Luego de pasar 48 horas con el cadáver de su esposa e intentar suicidarse al cortarse la piel en los brazos y muñecas, David salió de su casa y avisó a la Policía lo que había hecho, guiándolos hasta el cuerpo.
En el suelo quedó una carta de 13 líneas, en las que intentó aparentar una muerte compartida y terminaba con la frase: “Es mejor así”.
Durante su juicio, la defensa argumentó que un examen psiquiátrico determinó que David escuchaba voces que lo alentaban a matar y le diagnosticaron depresión grave.
Un estudio realizado por el Consejo Nacional de Mujeres junto con organizaciones por los derechos de las mujeres, establece la necesaria diferencia de establecer un análisis de los comportamientos que se observan en homicidios y asesinatos de acuerdo al género, puesto que la situación de extrema violencia sobre las mujeres no distingue condición social, edad ni estado civil.
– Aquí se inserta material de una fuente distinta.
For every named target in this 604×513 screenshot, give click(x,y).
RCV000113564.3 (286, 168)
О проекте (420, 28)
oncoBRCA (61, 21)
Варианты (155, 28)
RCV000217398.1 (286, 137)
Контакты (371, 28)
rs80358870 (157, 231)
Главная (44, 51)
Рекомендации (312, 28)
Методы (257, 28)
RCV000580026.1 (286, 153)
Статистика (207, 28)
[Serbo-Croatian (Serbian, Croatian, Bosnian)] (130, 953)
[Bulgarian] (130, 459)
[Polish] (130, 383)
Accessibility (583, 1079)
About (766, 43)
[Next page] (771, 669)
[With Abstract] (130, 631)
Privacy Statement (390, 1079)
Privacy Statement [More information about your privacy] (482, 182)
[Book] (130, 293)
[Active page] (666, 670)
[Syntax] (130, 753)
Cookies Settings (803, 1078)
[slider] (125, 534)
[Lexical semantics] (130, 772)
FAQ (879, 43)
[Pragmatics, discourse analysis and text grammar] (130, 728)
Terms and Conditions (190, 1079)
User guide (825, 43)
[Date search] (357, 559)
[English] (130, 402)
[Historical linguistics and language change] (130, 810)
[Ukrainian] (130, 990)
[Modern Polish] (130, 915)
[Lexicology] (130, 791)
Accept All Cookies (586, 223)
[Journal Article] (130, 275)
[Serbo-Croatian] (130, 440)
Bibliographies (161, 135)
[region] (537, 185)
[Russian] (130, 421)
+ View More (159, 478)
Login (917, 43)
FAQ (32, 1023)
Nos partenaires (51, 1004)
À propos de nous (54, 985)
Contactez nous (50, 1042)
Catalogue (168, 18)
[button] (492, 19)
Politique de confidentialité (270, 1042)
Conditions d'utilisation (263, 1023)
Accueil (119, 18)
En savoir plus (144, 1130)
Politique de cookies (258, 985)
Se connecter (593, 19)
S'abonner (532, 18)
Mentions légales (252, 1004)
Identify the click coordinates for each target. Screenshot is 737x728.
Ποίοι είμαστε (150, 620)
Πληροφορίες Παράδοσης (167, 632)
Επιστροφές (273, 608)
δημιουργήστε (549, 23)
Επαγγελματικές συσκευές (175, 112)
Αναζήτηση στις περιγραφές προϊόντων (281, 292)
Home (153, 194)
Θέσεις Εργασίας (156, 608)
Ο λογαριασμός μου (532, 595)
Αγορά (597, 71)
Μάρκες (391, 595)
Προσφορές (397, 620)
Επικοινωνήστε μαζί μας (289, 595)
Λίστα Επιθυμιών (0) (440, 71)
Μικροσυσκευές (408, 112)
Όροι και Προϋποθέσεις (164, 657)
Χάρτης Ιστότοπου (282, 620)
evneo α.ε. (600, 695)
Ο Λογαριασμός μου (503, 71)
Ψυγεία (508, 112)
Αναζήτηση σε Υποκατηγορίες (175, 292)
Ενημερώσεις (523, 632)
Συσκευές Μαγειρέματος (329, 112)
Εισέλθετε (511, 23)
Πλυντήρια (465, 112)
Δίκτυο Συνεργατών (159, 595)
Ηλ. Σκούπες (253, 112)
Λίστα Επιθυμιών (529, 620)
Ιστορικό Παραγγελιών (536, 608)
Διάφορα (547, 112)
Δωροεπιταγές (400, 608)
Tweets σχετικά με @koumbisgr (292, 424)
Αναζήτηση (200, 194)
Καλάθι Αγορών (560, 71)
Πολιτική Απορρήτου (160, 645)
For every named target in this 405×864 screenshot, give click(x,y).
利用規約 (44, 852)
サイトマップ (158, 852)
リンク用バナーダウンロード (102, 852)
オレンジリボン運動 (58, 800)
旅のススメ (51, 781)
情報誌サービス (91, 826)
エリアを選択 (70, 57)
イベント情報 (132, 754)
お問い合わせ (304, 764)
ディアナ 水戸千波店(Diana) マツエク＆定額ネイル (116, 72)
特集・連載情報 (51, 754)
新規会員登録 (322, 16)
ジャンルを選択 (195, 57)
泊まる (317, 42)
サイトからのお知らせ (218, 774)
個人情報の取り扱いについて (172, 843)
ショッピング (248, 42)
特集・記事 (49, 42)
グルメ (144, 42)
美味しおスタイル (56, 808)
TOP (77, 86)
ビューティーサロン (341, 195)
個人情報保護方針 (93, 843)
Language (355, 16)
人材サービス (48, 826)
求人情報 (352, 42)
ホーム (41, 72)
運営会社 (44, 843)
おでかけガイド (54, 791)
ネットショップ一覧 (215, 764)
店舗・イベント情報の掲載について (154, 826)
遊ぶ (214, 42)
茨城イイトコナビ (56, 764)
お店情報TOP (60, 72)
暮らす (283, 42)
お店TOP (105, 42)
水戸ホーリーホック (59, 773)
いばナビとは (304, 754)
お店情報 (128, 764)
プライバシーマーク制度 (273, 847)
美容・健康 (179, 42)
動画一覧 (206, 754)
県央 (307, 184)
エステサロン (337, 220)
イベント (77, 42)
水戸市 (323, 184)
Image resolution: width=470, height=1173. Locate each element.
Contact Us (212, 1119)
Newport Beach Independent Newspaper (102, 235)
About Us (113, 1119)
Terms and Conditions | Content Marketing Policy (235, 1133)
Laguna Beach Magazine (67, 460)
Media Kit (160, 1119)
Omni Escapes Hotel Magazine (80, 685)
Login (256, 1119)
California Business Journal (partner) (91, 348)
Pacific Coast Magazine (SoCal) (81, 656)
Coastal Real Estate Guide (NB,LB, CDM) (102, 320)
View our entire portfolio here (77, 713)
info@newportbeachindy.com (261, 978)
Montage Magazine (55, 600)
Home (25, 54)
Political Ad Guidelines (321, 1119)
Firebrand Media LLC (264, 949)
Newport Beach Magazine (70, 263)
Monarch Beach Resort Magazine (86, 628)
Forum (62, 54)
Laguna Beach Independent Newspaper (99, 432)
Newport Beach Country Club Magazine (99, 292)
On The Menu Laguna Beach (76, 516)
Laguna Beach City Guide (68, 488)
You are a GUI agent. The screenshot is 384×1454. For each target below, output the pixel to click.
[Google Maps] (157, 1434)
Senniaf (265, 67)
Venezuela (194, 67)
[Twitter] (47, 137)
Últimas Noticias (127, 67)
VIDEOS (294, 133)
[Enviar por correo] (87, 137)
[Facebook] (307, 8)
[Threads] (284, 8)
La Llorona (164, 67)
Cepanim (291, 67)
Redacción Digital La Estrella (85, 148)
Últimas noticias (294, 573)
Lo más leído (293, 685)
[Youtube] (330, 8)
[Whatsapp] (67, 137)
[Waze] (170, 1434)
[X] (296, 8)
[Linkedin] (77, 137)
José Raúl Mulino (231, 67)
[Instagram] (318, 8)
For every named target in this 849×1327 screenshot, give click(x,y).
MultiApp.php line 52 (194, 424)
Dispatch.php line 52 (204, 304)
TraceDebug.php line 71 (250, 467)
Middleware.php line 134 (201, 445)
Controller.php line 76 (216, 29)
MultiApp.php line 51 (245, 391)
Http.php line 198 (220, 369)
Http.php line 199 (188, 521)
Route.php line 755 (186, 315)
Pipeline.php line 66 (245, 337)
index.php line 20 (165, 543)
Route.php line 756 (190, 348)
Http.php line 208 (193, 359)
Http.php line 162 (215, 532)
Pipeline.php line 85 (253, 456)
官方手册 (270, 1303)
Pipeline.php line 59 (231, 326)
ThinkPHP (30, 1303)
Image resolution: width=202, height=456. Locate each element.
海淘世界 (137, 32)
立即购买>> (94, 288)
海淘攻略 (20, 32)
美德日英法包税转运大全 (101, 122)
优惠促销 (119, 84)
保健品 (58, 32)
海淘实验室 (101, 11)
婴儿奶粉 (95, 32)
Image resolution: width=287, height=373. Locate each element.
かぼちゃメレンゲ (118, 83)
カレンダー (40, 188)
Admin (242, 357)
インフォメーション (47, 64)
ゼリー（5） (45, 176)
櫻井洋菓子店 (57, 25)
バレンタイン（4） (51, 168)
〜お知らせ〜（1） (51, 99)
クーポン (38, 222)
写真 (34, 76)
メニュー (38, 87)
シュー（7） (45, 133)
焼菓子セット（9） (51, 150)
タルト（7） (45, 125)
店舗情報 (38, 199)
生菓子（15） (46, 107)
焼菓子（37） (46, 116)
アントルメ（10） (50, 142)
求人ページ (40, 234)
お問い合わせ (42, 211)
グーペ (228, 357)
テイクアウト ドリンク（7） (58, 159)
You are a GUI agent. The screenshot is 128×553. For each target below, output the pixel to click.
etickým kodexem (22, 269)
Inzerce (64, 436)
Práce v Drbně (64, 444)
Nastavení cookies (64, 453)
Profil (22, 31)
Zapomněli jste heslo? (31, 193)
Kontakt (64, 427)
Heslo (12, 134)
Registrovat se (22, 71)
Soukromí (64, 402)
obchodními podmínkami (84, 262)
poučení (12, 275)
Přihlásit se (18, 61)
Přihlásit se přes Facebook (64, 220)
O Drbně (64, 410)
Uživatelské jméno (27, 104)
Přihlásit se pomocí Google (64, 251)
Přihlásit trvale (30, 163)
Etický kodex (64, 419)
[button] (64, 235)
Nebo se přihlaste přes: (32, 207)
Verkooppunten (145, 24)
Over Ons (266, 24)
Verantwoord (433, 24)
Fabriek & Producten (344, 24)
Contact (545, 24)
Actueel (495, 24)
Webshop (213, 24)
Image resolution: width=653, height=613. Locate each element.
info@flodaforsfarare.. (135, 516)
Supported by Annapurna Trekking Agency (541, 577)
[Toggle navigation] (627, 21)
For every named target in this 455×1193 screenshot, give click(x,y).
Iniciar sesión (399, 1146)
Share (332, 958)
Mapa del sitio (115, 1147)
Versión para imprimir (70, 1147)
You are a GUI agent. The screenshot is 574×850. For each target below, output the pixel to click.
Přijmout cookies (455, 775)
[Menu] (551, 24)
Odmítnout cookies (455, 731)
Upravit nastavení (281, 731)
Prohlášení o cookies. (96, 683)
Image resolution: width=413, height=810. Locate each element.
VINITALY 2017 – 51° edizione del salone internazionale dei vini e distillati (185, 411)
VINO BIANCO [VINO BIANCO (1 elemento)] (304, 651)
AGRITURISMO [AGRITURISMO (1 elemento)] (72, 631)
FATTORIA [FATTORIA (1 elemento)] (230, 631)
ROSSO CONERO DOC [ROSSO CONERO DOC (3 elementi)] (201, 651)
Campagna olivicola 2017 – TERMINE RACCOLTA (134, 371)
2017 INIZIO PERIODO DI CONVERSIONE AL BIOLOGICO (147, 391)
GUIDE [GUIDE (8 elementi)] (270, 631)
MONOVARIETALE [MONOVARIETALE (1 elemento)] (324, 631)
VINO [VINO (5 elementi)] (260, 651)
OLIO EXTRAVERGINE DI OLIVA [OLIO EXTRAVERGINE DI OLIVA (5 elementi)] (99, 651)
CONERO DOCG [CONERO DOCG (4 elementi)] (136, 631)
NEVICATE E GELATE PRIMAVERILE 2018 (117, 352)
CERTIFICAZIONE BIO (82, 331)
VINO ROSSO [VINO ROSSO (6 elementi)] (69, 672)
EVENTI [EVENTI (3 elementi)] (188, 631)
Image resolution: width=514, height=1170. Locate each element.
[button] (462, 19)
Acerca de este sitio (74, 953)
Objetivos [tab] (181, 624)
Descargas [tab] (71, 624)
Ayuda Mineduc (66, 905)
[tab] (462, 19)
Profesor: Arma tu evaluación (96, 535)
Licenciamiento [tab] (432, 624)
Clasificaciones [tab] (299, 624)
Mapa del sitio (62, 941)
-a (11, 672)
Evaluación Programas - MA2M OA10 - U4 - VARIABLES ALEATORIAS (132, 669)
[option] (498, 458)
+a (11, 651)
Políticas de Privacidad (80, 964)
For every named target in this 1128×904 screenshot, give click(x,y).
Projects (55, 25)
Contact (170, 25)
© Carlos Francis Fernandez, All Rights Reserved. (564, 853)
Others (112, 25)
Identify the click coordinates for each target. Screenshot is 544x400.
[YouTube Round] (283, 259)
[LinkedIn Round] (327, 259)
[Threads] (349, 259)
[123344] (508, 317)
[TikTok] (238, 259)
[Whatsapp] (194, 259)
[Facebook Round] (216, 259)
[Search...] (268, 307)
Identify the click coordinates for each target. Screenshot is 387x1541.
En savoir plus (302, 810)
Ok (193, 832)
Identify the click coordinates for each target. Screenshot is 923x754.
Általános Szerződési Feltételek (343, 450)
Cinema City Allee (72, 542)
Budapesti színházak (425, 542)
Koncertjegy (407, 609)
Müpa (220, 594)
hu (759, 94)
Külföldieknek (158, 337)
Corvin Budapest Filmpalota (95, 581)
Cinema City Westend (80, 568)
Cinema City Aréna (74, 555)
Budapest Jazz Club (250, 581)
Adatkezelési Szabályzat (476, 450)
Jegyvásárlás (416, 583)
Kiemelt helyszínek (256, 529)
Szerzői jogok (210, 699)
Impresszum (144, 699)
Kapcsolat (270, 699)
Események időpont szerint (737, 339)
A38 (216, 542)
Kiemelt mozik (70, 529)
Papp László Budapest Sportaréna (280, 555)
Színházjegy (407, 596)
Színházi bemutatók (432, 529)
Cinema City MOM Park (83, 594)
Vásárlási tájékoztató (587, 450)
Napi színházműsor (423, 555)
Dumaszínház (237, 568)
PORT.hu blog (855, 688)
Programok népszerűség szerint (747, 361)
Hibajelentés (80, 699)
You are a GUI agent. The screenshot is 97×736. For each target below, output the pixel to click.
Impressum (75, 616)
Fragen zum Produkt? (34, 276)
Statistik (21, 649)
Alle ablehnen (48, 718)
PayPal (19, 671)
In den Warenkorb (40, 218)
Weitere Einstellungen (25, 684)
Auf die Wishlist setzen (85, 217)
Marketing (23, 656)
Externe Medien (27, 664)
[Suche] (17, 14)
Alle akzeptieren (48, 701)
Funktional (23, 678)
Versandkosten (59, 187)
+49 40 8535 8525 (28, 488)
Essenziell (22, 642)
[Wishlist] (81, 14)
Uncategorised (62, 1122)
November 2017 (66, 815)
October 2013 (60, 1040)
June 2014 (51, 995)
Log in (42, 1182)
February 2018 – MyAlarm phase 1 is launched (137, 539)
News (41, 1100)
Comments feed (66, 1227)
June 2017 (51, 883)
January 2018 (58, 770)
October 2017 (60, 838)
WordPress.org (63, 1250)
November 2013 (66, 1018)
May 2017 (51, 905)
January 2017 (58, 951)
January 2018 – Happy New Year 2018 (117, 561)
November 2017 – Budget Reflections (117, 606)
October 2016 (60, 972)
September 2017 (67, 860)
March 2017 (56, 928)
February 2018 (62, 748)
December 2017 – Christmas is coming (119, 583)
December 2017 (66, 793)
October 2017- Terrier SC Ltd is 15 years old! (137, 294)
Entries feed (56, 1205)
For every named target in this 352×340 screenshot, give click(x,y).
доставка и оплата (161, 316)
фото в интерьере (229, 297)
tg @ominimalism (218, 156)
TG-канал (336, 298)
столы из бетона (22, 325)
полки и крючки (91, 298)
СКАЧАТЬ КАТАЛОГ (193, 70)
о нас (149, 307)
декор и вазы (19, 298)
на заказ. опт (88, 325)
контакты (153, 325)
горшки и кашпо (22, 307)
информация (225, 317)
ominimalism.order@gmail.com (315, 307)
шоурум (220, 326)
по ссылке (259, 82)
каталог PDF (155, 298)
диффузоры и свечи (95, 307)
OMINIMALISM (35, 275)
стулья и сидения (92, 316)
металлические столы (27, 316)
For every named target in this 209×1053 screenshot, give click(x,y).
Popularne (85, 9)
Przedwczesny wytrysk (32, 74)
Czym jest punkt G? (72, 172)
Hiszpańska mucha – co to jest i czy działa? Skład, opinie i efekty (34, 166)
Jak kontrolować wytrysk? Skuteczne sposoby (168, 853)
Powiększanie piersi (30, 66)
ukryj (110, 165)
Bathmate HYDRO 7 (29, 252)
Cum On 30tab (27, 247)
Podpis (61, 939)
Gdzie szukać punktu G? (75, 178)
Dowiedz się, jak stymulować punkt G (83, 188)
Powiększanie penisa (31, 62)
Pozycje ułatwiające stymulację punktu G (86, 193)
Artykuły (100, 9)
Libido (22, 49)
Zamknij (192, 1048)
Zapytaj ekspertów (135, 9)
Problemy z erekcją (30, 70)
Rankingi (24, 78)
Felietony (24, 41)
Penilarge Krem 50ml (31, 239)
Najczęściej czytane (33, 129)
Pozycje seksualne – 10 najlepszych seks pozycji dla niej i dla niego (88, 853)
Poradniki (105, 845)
Por otro lado, cifras presentadas en mayo pasado por el Instituto Nacional de Estadística y Censos (INEC) revelan que el 84,9% de las más de 3,6 millones de madres en Ecuador sufre algún tipo de violencia de género. El estudio señaló que el nivel de violencia es de 25% cuando una mujer no tiene hijos, pero con el primer bebé el porcentaje se incrementa al 45%.
Más de 2,7 millones de madres son víctimas de algún tipo de violencia en Ecuador: el 59% psicológica, el 44% física, el 42% patrimonial y el 27% sexual.